For scoring of the Core Sets, the ICF suggests using qualifiers ranging from 0 to 4 for each category. Because the properties of all qualifiers are not yet sufficiently evaluated, in the present study we used a simplified qualifier, defined as follows. Each category of the components Body Functions and Activities and Participation was graded with the qualifiers 0 for “no impairment/limitation”, 1 for “moderate impairment/limitation”, and 2 for “severe impairment/limitation”. The categories of the component Body Structures were graded with the qualifiers 0 for “no impairment” and 1 for “impairment”. The categories of the component Environmental Factors were graded either as facilitator or barrier, or both, with 0 for “no barrier/facilitator” and 1 for “barrier/facilitator”. Impairments of body functions or structures, and limitations or restrictions of activities and participation were recorded if they were directly associated with the condition necessitating rehabilitation. In order to investigate the completeness of the comprehensive ICF Core Sets, the interviewers were asked to identify any aspects of functioning relevant to their patients not covered by the comprehensive ICF Core Sets.

Visual analogue scale for functioning. To describe an overall view of functioning, the patients were asked to appraise their personal limitations in overall functioning at the using a horizontal visual analogue scale, ranging from 0, for complete limitation in all aspects of functioning to 10, for no limitation in functioning. “Overall functioning” was defined as encompassing all aspects of physical or mental state, of daily living, mobility and interaction with the environment and with others. Patients were asked to relate to their current health condition and their present state. Independently, and blinded to the patients’ responses, the health professionals were asked to appraise their patients’ functioning on the same analogue scale, also for the current health condition and the present state.

Data collection procedures

Patients were recruited and interviewed by health professionals trained in the application and principles of the ICF. Interviewers were trained during a structured one-day meeting, and were provided with a comprehensive manual. Ongoing supervision of interviewers was ensured by periodic telephone calls between each interviewer and the responsible member of their research team. Data were collected primarily from patients’ medical record sheets, by interview with health professionals in charge of the patients, and by patient interviews.
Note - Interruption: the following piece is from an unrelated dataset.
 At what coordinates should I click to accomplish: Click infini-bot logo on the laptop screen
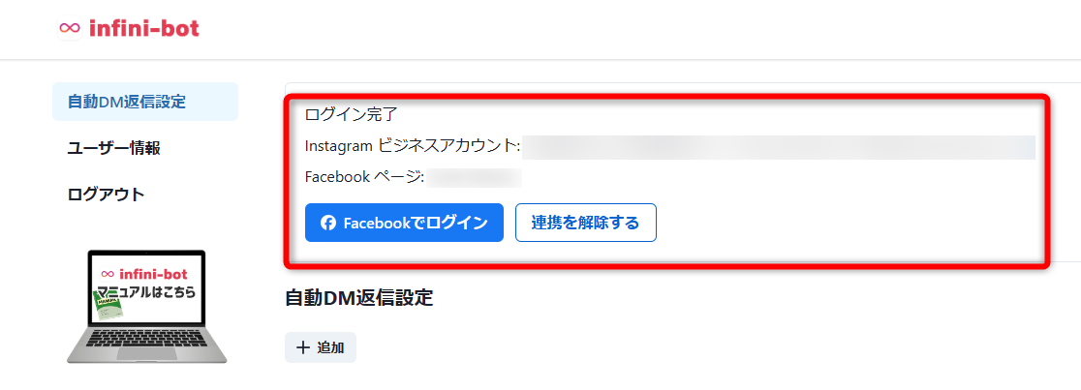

ICF Core Set categories from the components Body Functions, Body Structures and Activities and Participation were assessed within the first 24 h after admission (baseline) and within the last 36 h before discharge or, if length of stay was longer than 6 weeks, at 6 weeks after admission (end-point). ICF categories from the component Environmental Factors were assessed only at baseline, since no change was to be expected during the hospital stay. The incoming case record forms were checked for conspicuous errors by a member of the research team before being entered in the database, with consultation of the responsible interviewer as required to resolve discrepancies.

Statistical analysis

Validation of the comprehensive ICF Core Sets. For the categories of the ICF components Body Functions, Body Structures and Activities and Participation, we calculated the absolute and relative frequencies (prevalences) of impairment, limitation or restriction at baseline and end-point. For the categories of the ICF component Environmental factors, we calculated the absolute and relative frequencies (prevalences) of persons who regarded a specific category as constituting either a barrier or facilitator. Relative frequencies of persons for whom the ICF category changed during the study period were calculated, along with their 95% confidence intervals.
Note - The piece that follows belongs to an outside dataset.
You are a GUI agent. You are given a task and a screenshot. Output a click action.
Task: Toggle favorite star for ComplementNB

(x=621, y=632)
Aspects of functioning not covered by the comprehensive ICF Core Sets but identified as relevant were extracted and translated into the best corresponding ICF category (19). Absolute and relative frequencies of occurrence of those ICF categories were reported; any such category with prevalence below 5% and not showing significant change over time was considered as not relevant. Significance was evaluated using binomial tests, with significance level set at 0.05. Because of the exploratory nature of the test procedure, we refrained from correcting for multiple testing.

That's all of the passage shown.